Begründung zu § 108 Abs. 6 GWB (Ausnahmen bei öffentlich-öffentlicher Zusammenarbeit)

§ 108 Absatz 6 betrifft die Zusammenarbeit zwischen zwei oder mehr öffentlichen Auftraggebern auf horizontaler Ebene (oftmals auch interkommunale Kooperation genannt) und dient der Umsetzung des Artikel 12 Absatz 4 der Richtlinie 2014/24/EU. Anders als in den Absätzen 1 bis 5 fehlt es in diesen Fällen an einem Über-/Unterordnungsverhältnis und der damit verbundenen Kontrolle des Auftraggebers über den Auftragnehmer. Stattdessen soll § 108 Absatz 6 öffentlichen Auftraggebern die Möglichkeit einräumen, öffentliche Dienstleistungen unter bestimmten Voraussetzungen gemeinsam im Wege der Zusammenarbeit zu erbringen, ohne dass das Vergaberecht zur Anwendung kommt.

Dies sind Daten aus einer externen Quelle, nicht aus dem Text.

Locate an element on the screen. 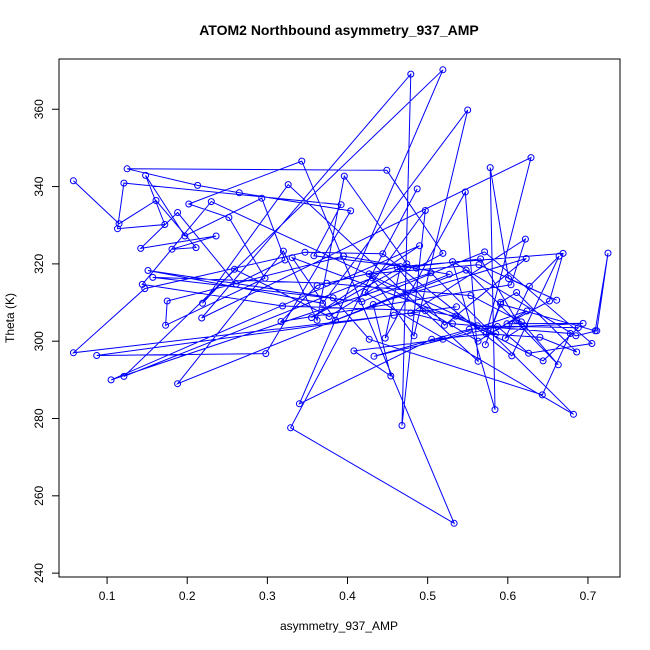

Aufträge für die gemeinsame Erbringung öffentlicher Dienstleistungen sollen nach § 108 Absatz 6 dann von der Anwendung des Vergaberechts ausgenommen sein, wenn die Aufträge ausschließlich zwischen öffentlichen Auftraggebern geschlossen werden, die Durchführung dieser Zusammenarbeit ausschließlich von Erwägungen des öffentlichen Interesses bestimmt wird und kein privater Dienstleister einen Vorteil gegenüber seinen Wettbewerbern erhält (siehe im Einzelnen Erläuterungen zu Nummer 1 bis 3). Im Wesentlichen kodifizieren die EU-Richtlinien damit die Rechtsprechung des EuGH (vgl. EuGH, Urteil vom 13.6.2013, Rs. C-386/11, „Piepenbrock“; EuGH, Urteil vom 19.12.2012, Rs. C-159/11, „Lecce“ und EuGH, Urteil vom 9.6.2009, Rs. C-480/06, „Kommission/Deutschland“).

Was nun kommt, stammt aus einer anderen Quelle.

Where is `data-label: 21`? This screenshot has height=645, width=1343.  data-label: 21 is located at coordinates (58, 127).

Unerheblich ist nach § 108 Absatz 6, ob an den öffentlichen Auftraggebern nach § 99 Nummer 1 bis 3 eine private Kapitalbeteiligung besteht. Sofern der Auftrag ausschließlich zwischen öffentlichen Auftraggebern nach § 99 Nummer 1 bis 3 geschlossen wird und die übrigen Voraussetzungen des § 108 Absatz 6 Nummer 1 bis 3 erfüllt sind, können somit auch öffentliche Auftraggeber mit einer privaten Kapitalbeteiligung die Ausnahmeregelung für die horizontale Zusammenarbeit in Anspruch nehmen.